Les pots en grès
« Vendredi, chair ne mangera... »
C’était plus qu’une tradition, c’était un commandement de l’église auquel la plupart, pour ne pas dire tout le monde s’y conformait. Mes grands- parents achetaient régulièrement du poisson à la minque (marché aux poissons) d’Ostende via un fournisseur local. La marchandise était livrée à domicile dans les plus brefs délais par un petit camion réfrigéré par de gros blocs de glace.
(Je ne me souviens pas avoir connu de véhicules frigos tel qu’il en existe aujourd’hui... Dans les cafés, les boissons et la bière en particulier étaient refroidies par des blocs de glace livrés par des marchands de glace).
Les commandes les plus récurrentes étaient: le « stockfish » que mon grand-père appelait le « stockfesse », il s’agissait de cabillaud séché; les moules (en saison), il s’en enfilait deux kilos à lui tout seul ; de la morue; des soles pour les jours fastes et des harengs saurs... Ces derniers étaient préparés et conservés dans du vinaigre coupé d’eau agrémenté d’oignons, de zestes de citrons et de condiments.
Ce vendredi là, je ne sais pour quelle raison, il n’y eut pas de fourniture de poisson; alors tout simplement grand-maman préconisa de manger des harengs conservés dans le pot de grès placé à l’entrée de la cave... Mais dans le vinaigre ne flottaient plus que quelques oignons mais plus un seul hareng...
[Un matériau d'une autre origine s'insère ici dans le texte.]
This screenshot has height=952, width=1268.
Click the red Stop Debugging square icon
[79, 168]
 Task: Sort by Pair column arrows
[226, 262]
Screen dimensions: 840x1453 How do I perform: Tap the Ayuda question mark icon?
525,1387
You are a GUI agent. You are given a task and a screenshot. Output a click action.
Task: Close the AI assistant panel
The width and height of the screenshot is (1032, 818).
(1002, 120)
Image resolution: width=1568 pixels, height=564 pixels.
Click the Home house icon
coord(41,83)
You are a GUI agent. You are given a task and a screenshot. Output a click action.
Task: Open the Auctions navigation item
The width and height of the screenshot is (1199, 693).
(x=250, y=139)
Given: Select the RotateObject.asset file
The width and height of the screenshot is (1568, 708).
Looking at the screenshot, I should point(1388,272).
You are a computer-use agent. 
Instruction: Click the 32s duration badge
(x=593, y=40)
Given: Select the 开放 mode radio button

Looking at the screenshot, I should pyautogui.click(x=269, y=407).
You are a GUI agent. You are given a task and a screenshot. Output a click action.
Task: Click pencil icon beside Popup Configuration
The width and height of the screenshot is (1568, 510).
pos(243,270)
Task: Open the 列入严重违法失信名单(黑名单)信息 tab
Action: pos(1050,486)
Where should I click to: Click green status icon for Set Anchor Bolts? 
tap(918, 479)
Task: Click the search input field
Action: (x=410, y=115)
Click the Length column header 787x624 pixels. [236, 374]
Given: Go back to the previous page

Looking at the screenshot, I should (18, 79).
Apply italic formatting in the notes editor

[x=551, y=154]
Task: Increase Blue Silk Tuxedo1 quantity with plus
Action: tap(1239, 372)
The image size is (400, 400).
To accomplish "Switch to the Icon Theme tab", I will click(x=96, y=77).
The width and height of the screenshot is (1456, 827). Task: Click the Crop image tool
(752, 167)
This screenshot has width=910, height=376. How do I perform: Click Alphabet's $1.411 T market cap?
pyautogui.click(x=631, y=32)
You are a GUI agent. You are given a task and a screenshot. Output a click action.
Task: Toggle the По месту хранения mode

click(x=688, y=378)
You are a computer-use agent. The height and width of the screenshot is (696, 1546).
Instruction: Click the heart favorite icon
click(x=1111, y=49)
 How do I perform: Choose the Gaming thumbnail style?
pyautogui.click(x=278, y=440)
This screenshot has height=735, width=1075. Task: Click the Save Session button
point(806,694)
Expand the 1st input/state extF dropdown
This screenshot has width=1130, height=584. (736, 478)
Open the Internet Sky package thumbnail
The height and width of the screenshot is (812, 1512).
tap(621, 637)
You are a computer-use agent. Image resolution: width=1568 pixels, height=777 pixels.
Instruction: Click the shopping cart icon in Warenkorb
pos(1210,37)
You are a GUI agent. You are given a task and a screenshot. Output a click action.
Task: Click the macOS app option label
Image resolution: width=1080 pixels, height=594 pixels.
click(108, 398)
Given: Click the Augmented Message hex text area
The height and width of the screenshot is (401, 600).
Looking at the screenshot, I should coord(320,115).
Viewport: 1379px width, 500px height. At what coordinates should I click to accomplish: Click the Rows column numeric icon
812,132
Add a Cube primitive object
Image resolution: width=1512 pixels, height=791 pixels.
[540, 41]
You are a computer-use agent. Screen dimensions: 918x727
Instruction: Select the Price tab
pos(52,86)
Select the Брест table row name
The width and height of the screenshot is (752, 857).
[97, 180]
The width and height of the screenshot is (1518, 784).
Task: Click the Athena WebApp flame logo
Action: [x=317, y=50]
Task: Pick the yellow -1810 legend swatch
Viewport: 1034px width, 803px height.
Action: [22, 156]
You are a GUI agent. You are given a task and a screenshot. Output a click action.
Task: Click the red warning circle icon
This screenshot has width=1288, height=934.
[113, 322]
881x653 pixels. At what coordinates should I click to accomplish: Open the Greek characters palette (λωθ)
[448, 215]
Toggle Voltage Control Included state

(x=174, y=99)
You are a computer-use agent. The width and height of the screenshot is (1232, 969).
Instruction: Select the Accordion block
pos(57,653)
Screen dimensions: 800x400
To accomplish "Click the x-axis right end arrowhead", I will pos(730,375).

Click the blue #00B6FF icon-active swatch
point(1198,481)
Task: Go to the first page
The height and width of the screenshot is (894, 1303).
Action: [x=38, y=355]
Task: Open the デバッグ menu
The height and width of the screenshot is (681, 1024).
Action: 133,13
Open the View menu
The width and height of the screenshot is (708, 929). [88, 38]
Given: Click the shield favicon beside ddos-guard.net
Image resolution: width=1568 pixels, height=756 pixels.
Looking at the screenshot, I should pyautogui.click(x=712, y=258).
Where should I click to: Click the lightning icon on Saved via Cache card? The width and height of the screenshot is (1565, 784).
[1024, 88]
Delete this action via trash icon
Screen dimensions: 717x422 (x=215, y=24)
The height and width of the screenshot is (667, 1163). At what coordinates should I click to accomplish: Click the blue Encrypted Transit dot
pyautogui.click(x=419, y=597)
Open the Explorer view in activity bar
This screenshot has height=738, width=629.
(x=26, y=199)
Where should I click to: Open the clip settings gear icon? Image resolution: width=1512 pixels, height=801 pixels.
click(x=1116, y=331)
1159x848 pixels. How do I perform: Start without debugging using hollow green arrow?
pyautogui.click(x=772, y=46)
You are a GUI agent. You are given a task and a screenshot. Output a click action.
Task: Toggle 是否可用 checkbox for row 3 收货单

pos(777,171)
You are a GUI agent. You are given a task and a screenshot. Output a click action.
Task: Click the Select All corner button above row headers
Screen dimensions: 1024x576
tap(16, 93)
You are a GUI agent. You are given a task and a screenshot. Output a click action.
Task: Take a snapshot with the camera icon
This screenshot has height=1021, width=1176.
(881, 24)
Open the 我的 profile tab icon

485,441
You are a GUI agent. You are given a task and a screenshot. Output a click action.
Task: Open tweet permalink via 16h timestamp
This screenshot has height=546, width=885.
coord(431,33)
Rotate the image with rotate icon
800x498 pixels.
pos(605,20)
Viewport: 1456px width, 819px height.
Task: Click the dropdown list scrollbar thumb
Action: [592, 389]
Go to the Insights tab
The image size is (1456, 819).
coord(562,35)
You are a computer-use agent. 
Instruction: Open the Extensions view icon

Alors grand maman convia mon oncle d’aller chercher des harengs au petit magasin du coin.
Mon oncle était un cérébral, la tête souvent plongée dans ses livres ou alors dans les étoiles. Comme il avait toujours bien appris à l’école, on l’avait presque systématiquement dispensé des petites tâches manuelles. Il avait fréquenté l’université de laquelle il était sorti avec grand fruit bardé du titre de licencié en philologie germanique. Mon grand-père en était fier mais regrettait toutefois de voir que son fils trop souvent rêveur était doté de deux mains gauches.
De retour du magasin, mon oncle déposa nonchalamment l’assiette sur la table; mais lorsque grand-maman souleva le drap et le papier de protection...
Stupéfaction ! Rien dans l’assiette.
Mon oncle rebroussa chemin pour revenir penaud quelques instants plus tard.
Sur la place de l’église, les poules de la ferme voisine faisaient un grand festin dans une ambiance de dispute et de piaillement.
Et mon grand-père de réagir: « qui t’ès bièsse, mins qui t’ès biesse ! »
Les protéines du repas furent apportées par les oeufs de nos braves gélines (nom ancien de la poule).
Les pots en grès bleu émaillés au sel, décor à l’oxyde de cobalt (à voir au musée) étaient utilisés pour la conservation de certains aliments (le sirop, les oeufs dans la chaux, la choucroute, le beurre salé, le saindoux...).